I must admit that personally I have always been a bit dim on Carlos Slim (though I have an uncle who had dinner with him once, which ideally might mean Mr. Slim should in good cheer give Undismayed a nice year-end bonus or something, but sadly if predictably yields nothing)
What little else I know I have gleaned from the always enticing elucidation over at Burro Hall (which I am chagrined to find is now on strike...)
So, this article on Slim, placing him in the context of other Third World titans and conglomerates was interesting and worth a read. (Perhaps I should have posted it a Burro Hall, but I fear not being sufficiently funny at this late hour.)
Foreign Policy: How Slim Got Huge
For Bill Gates to control a share of the U.S. telephone market similar to Slim’s reach in Mexico, Gates would have to own AT&T, MCI, Quest, Sprint, and Verizon—and even then, Gates would still only have less than 80 percent market share, well short of Telmex’s 92 percent. To match Slim’s overall market presence in Mexico, Gates would probably also have to own Alcoa, Phillip Morris, Sears, Best Buy, TGIFriday’s, Dunkin’ Donuts, Marriott, Citibank, and JetBlue.

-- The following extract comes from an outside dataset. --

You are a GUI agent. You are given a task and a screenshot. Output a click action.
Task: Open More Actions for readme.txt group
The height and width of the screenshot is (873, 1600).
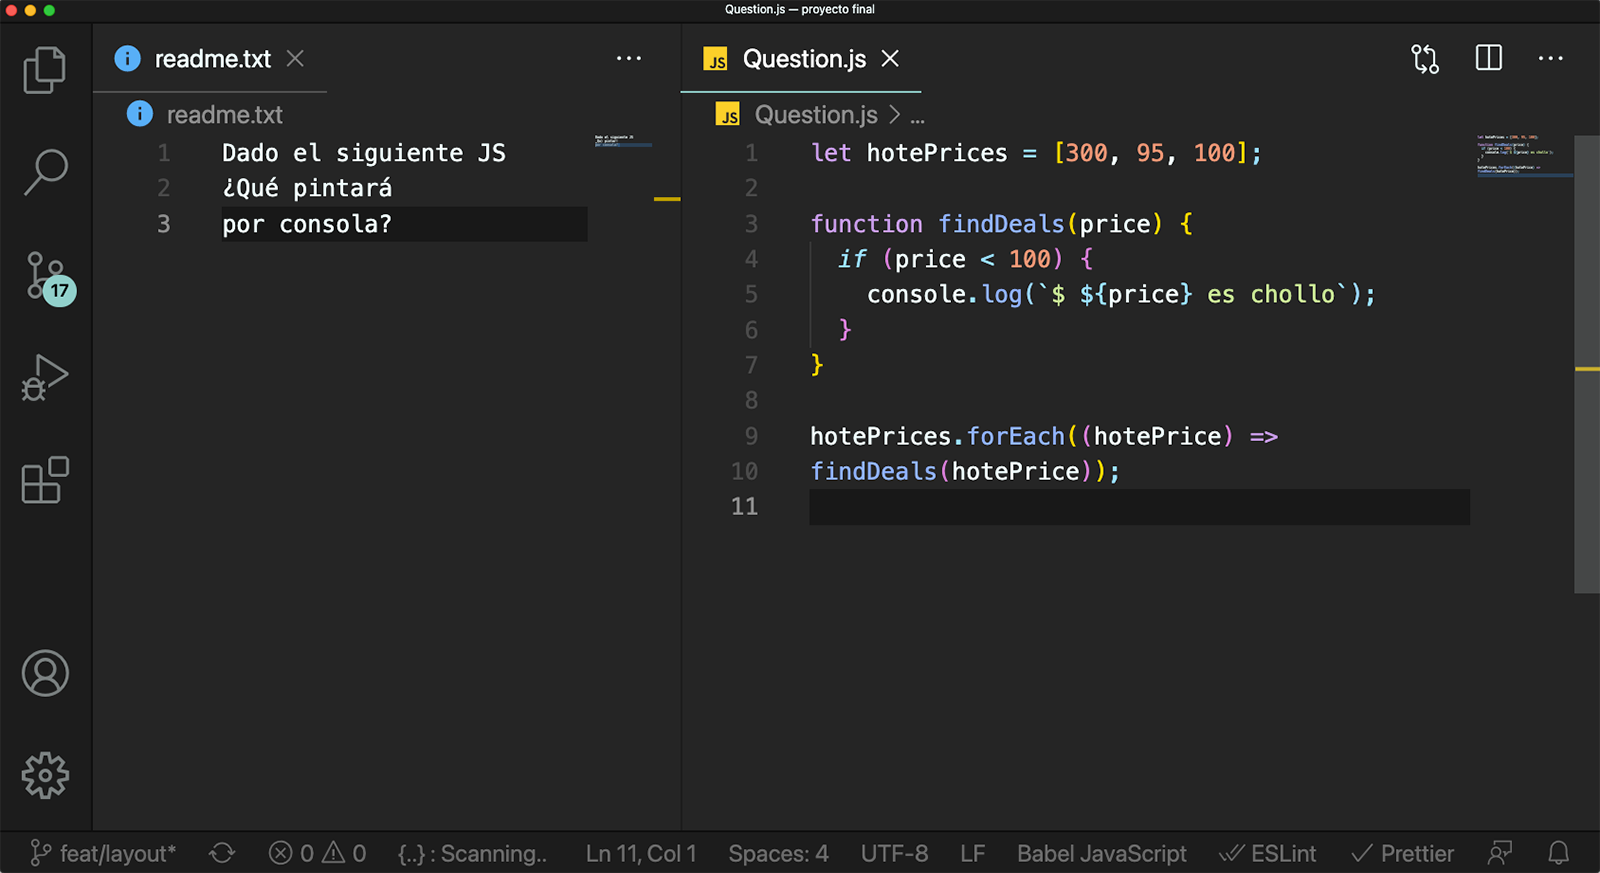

...China, one of the world’s fastest-growing economies, is run by an authoritarian, largely unaccountable regime that seems likely to provide ever more lucrative opportunities going forward for “partnerships,” official and unofficial, between government and private enterprise. Meanwhile, it is unclear whether societies will tolerate an eternally expanding gap between rich and poor. Public anger over the concentration of wealth could eventually lead to increased trade protectionism, barriers to foreign investment, more direct state control over key industries, or something altogether more dramatic. Whatever the outcome, it’s possible that the Carlos Slims of the world could lead to one of the first great ideological battles of the 21st century.